Your output should be exactly the lines from the one containing "Task: Go to pagination page 3" through the final line of the following data, please, with no pictures.

───── RECORDS FOR THE EXERCISE ─────

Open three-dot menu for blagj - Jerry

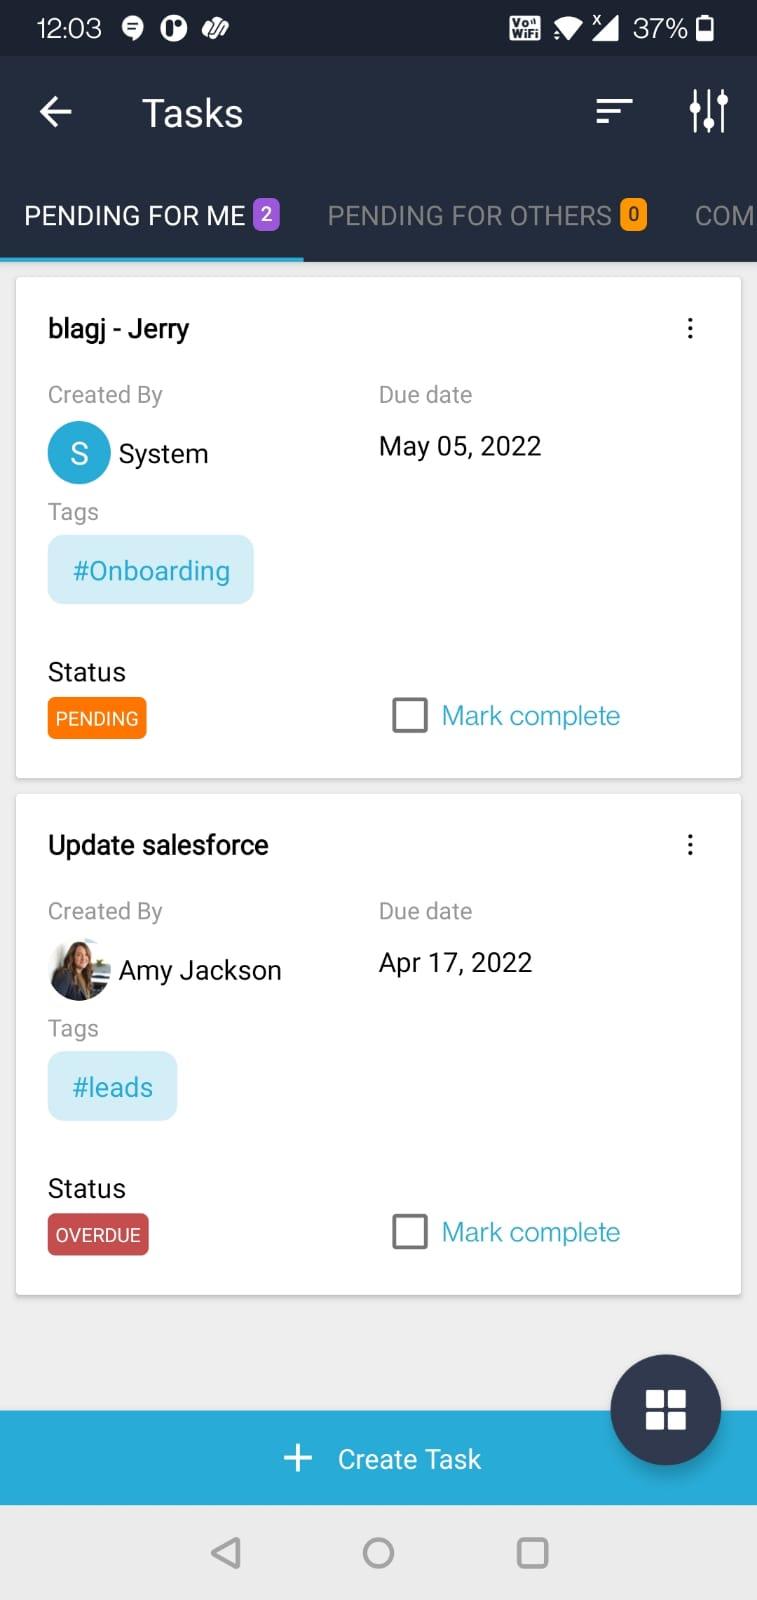click(690, 329)
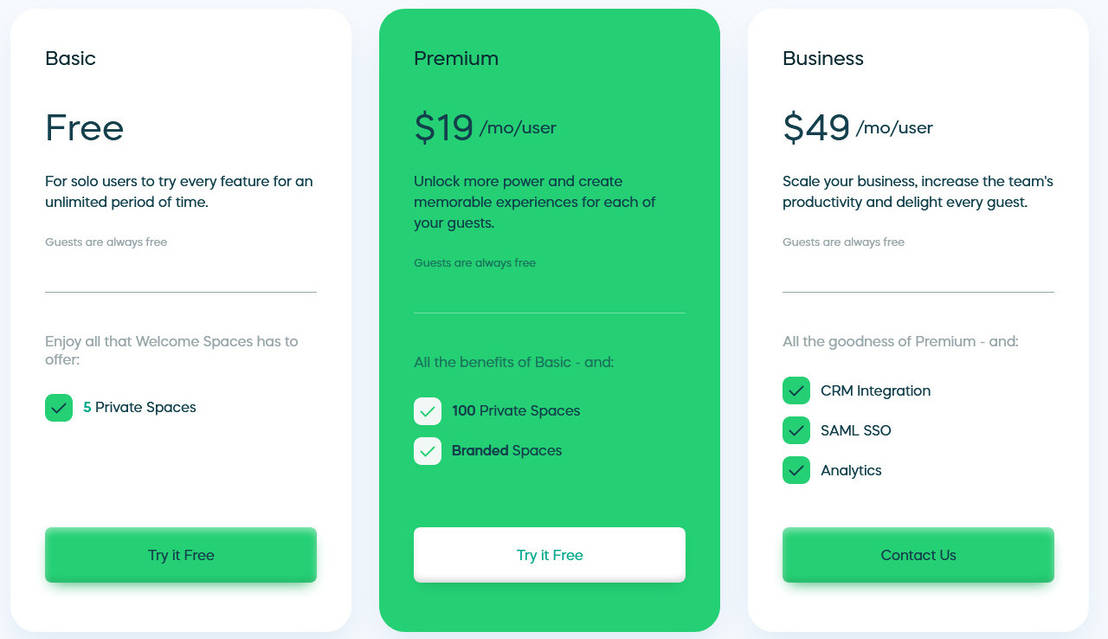Select the Basic plan heading

tap(70, 58)
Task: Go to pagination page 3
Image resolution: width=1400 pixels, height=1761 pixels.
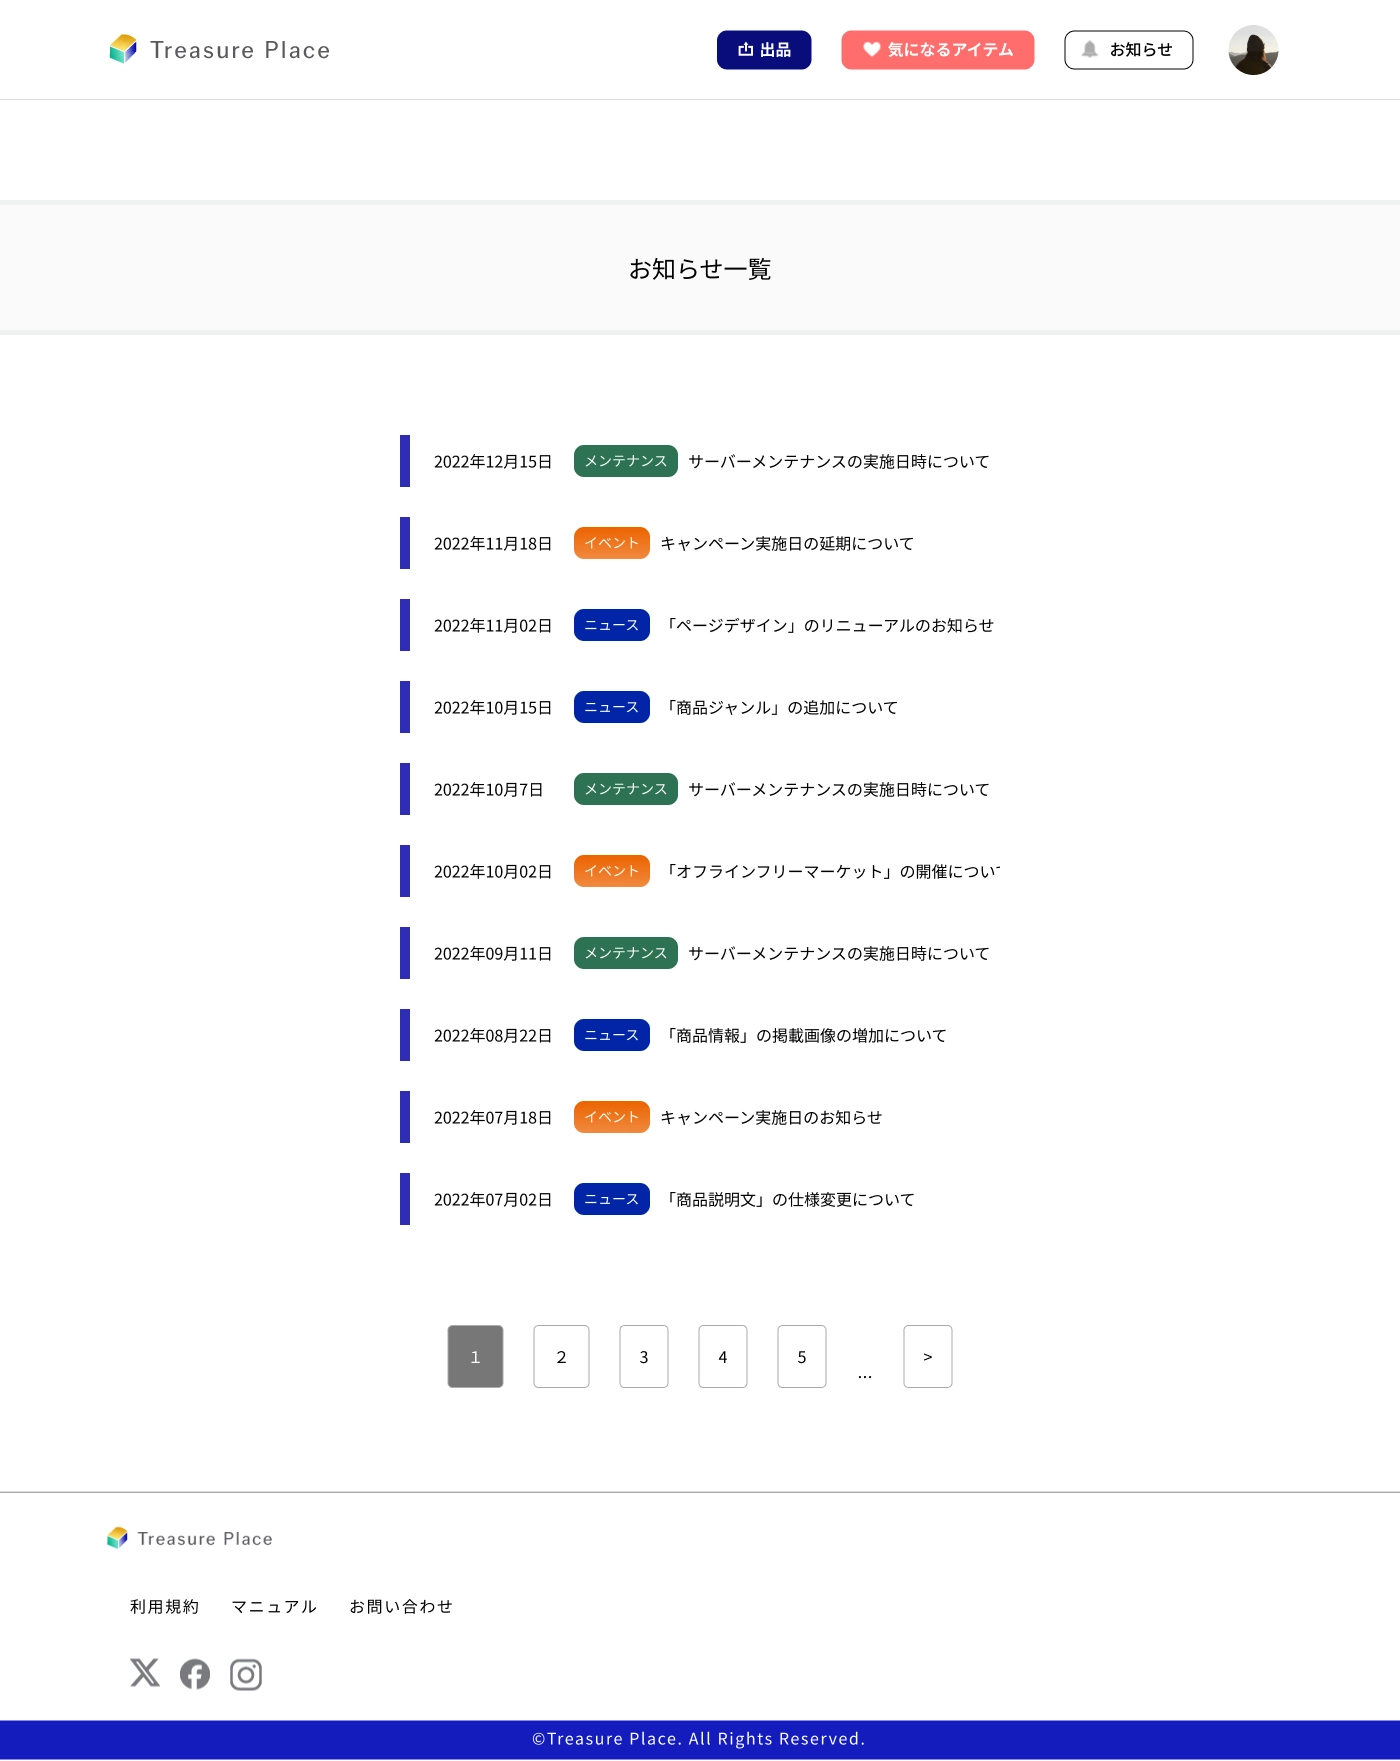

─────

RESPONSE AREA |
Task: Go to pagination page 3
Image resolution: width=1400 pixels, height=1761 pixels.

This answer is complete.